■ **Required task A**: According to the thread on the melted conductor, what fraction of the original length does the new conductor have?

■ **Extracted text**:
....................

Question

A conductor of radius r, length l and resistivity p has resistance R. It is melted down and formed into a new conductor, also cylindrical,

with one half the length of the original conductor. The resistance of the new conductor is

(A)16/R

(B)4/R

(C) 4R

(D) 16R

Answer 1

The option is not there.

Step-by-step explanation:

Given:

Before melting:

Radius, r

Length, l

Resistance, R

Resistivity, p

After melting:

Length, l2 = 1/2 × l

Using the resistivity relation,

p × l = R × A

Where A = area

Since only the length of the conductor changed, volume also will be affected.

Volume, V = area × l

Area, A2 = V/(1/2l)

= 2 × V/l

(R × A)/l = (R2 × A2)/(l/2)

(R × V/l)/l = (R2 × 2 × V/l)/(l/2)

(R × V)/l^2 = 4 × (R2 × V)/l^2

R = 4 × R2

R2 = R/4

Where

R2 = resistance of the new conductor

Answer 2

b) R/4 (There seems to an error in mentioning the multiple choices of this question, please see below explanation of correct calculations for this question.)

Step-by-step explanation:

dimension of the conductor before melting is l, r

reistivity is p

R=(p*l)/(pie*r2)

after reforming length is reduced to L=l/4

volume in both the cases will be same

i.e. pie * r^2 * l =pie * R^2 * L

r^2 * l = R^2 * (1/2)l

due to this radius will become R=sqrt(2) * r

now new reistance is given by Rx=(p * L)/(pie * R^2)

i.e. Rx=(p * l/2)/(pie * r^2 * 2)

after simplification RX=((p * l)/(pie * r^2))/4

i.e. Rx=R/4

....................

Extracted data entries
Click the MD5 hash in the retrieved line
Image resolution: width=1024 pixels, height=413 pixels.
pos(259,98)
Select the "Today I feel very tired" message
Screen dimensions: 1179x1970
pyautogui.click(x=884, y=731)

....................

■ **Required task B**: Write out every row of the extracted data entries line for line, with no changes.

■ **Expected answer A**: One half the length of the original conductor.

■ **Expected answer B**:
Click the MD5 hash in the retrieved line
Image resolution: width=1024 pixels, height=413 pixels.
pos(259,98)
Select the "Today I feel very tired" message
Screen dimensions: 1179x1970
pyautogui.click(x=884, y=731)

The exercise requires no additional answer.